The genes highlighted in Figure 2E are those that show significant differences between the two genetic backgrounds (as calculated by MAGeCK). The list of other substantially enriched or depleted genes for both the wild-type and the TP53^KO are provided in supplementary information.

4) The authors interpret the lower depletion of core essential genes detected in the WT background compared to the KO background (Figure 2D) as likely resulting from the general DDR response induced by the gRNAs in the WT cells. This is certainly a plausible explanation, but another trivial possibility is that the KO clones simply have a faster population doubling compared to WT cells, even in the absence of an exogenous source of DNA damage. To exclude this possibility it would be important to directly compare the growth rate of the 4 RPE-1 clones.

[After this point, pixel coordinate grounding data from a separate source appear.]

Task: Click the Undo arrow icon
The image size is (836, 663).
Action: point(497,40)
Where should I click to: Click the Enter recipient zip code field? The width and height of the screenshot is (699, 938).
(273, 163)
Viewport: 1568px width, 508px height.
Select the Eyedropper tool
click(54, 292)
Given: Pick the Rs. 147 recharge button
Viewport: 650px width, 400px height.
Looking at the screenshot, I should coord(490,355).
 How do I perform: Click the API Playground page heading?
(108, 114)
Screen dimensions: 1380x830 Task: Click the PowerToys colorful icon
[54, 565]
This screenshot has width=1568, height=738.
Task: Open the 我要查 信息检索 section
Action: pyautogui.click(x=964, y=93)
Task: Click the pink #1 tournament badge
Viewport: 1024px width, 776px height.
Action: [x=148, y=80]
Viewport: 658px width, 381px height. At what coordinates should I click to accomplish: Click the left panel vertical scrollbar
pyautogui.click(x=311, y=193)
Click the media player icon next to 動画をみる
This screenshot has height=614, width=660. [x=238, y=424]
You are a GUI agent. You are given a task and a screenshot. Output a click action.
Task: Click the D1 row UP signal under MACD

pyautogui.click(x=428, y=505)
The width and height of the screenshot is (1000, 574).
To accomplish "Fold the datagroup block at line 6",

We had considered this possibility and experimentally determined that the clones behaved similarly in terms of growth rates. The reviewer correctly points out that the growth rates of the clones in the absence of DNA damage were not presented. In Author response image 1, we provide a graph representing the unperturbed growth rates of all the RPE-1 clones used in our CRISPR-Cas9 screens.

Author response image 1

Download asset Open asset

Reviewer #3:

[…]

That being said, I somewhat guess that the initial objective of this study was not to enter into this dispute, but rather a more exciting experiment in the look for genes that are selectively essential for P53-KO cells.

Due to the covid crisis, I sincerely feel in no position to ask the authors for more experiments. But perhaps, they could still work a bit more on their existing data and make a better paper if they do a bit more analysis and representations of their data. For instance; they could provide a comprehensive list of all the genes that are selectively lost in P53-KO cells, and discuss/speculate on why this could be. In addition, they could also provide a list of genes that are essential in P53 WT cells, but not in P53-KO ones. This is relevant as many DDR genes are essential in mice, in a manner that is rescued by P53 loss. Dissecting which ones behave in this manner and which ones not, might turn out to be informative.

Figure 2E shows all the genes that are significantly differentially essential in the two cell backgrounds. Comparing lists of genes that pass some arbitrary threshold in one cell background but not another could possibly confuse the issue, as gene essentiality is not black and white. A small difference in phenotype could result in a significant dropout in one cellular background and a not-quite-significant dropout in the other. For this reason, we only discuss genes where the difference between cell backgrounds is statistically significant.